Falling demand, rising security

By: trademagazin Date: 2011. 08. 31. 00:37

What characterised the last 12 months? Slow expansion in corporate lending and stagnation in the activity of commercial banks. In the first year of the crisis banks started a more strict lending policy but demand for loans also declined, especially in the SME sector. Lending practices also changed: the focus shifted to production sectors and in assessing the eligibility of companies’ sector-specific factors became more important. Ferenc Balogh, MKB Bank’s senior consultant told our magazine that they introduced standard products for SMEs, the objective of which was to meet a kind of mass demand for loans. The market received these products really well. MKB bank opted for individual loan management in the case of bigger companies in a more complex lending situation – this means that customised solutions were used instead of ready-made products. As a result of the bankruptcy wave, MKB Bank now identifies several new parameters when analysing customer characteristics. The bank’s opinion is that more state guarantee programmes are needed, especially sector-specific solutions.
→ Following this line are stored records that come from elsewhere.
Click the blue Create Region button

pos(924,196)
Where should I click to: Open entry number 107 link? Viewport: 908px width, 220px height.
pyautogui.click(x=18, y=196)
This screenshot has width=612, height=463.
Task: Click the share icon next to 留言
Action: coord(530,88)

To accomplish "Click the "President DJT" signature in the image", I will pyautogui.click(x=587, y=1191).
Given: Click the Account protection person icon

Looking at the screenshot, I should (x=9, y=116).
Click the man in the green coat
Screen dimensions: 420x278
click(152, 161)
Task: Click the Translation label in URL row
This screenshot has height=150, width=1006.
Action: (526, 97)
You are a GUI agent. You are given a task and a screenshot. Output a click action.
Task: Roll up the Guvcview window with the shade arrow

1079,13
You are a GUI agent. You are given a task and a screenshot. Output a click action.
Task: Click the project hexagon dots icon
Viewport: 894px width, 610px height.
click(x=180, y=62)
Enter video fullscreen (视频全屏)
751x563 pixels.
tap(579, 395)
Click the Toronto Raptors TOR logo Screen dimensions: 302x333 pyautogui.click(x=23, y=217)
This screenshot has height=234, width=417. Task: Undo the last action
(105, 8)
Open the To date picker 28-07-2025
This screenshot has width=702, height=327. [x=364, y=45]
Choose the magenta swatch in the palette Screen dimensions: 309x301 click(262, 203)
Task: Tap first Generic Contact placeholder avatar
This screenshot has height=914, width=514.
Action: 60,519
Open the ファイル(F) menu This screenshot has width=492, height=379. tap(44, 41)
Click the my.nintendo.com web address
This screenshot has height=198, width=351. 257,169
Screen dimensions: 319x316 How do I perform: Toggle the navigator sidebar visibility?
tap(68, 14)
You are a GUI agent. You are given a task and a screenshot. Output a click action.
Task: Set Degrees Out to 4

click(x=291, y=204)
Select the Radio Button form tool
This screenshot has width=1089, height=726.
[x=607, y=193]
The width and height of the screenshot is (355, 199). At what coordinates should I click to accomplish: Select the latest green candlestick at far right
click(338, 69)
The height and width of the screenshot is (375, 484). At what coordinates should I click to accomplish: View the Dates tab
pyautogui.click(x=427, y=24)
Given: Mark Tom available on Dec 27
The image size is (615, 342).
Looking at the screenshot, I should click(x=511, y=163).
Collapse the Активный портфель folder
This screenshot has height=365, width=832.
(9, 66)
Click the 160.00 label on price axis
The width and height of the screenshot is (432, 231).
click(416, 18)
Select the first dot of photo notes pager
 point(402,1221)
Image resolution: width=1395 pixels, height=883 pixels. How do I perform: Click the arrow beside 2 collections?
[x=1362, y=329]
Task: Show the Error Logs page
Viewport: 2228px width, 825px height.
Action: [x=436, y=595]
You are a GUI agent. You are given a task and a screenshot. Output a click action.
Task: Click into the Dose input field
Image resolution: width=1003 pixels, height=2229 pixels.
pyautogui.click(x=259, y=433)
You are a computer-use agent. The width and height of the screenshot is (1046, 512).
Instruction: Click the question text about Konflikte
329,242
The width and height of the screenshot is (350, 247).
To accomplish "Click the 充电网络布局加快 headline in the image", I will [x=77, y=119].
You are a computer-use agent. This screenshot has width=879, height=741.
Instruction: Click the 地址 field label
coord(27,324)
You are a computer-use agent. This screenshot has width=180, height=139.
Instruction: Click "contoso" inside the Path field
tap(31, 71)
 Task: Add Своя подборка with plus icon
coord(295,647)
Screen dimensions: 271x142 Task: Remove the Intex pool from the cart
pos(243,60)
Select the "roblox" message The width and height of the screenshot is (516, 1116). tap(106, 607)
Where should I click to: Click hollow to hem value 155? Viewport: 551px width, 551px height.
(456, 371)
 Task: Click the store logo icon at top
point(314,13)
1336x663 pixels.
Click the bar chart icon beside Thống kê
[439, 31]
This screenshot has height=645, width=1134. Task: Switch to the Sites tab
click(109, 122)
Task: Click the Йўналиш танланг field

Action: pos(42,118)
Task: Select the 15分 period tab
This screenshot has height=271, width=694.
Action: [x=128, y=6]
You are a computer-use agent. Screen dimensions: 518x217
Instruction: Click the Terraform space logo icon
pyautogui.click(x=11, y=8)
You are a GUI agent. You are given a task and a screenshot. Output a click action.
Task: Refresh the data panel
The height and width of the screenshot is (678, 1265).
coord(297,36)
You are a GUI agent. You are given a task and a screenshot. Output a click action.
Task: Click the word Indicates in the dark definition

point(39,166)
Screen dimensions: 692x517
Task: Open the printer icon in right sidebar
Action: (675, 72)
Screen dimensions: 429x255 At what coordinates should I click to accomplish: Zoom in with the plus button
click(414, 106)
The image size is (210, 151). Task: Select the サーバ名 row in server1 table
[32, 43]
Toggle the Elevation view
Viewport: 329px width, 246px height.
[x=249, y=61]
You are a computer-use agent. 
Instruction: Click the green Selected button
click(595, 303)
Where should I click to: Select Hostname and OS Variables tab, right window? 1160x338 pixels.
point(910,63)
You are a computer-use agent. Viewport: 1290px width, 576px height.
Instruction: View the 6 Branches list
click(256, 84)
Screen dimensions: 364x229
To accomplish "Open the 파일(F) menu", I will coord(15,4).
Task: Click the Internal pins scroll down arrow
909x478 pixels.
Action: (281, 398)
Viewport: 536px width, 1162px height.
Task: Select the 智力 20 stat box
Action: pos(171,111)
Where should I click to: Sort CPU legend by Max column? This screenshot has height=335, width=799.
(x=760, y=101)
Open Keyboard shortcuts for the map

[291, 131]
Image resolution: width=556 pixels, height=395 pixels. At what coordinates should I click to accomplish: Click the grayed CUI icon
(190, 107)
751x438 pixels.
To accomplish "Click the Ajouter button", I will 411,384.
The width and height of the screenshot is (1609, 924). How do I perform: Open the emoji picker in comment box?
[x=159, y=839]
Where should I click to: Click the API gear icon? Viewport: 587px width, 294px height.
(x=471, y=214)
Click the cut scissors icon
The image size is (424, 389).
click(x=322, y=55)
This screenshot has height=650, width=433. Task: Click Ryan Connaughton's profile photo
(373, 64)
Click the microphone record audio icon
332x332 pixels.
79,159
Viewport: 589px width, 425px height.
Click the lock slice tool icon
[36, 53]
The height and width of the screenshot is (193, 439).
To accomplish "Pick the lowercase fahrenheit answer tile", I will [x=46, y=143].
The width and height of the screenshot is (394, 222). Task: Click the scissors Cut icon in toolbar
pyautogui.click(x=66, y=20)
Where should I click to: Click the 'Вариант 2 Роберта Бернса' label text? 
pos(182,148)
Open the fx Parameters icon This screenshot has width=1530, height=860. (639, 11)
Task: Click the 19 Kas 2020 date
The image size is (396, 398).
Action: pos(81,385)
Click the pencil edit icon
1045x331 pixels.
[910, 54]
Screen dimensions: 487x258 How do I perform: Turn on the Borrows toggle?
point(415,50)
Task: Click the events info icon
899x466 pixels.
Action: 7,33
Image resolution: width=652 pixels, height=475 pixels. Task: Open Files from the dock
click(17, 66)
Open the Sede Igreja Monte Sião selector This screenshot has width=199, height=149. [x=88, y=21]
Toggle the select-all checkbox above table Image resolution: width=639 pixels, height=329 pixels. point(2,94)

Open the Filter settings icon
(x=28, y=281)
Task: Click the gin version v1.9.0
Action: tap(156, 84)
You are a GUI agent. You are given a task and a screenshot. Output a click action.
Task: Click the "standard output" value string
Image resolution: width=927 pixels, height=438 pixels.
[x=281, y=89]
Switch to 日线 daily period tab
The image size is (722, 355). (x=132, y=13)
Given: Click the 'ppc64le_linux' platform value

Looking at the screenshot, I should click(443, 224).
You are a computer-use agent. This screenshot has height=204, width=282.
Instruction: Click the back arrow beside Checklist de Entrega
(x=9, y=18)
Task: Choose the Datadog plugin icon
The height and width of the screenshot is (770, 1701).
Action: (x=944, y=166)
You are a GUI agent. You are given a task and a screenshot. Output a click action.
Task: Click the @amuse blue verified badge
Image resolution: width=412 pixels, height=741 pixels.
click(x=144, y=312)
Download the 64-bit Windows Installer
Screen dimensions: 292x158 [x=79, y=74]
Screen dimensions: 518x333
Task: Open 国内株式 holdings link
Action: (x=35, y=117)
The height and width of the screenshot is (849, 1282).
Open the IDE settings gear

Another great step forward would be adopting legislation that would reduce the number of cash transactions, which are not only expensive but also prevent banks from having a transparent picture of a given enterprise. Raiffeisen Bank has similar experiences, György Dercsényi sector director of Raiffeisen Bank informs us. In the SME segment the crisis lingers on but positive signs can also be detected and lending activity is improving. When performing risk assessment, Raiffeisen Bank concentrates on financial data and stability, the market situation, customers and trends in ordering, payback capability and the dedication of owners. Companies that have been up and running and operating transparently for years can expect a more positive assessment. This year Raiffeisen Bank appeared on the market with a product line tailored to SMEs needs. Their policy is that the sum of a current account loan only depends on the sales revenue of the eligible enterprise. It depends on the enterprise and not on the assessment report of the bank how big the sum available for financing the company’s liquidity is. This way a loan is transparent and easy to plan.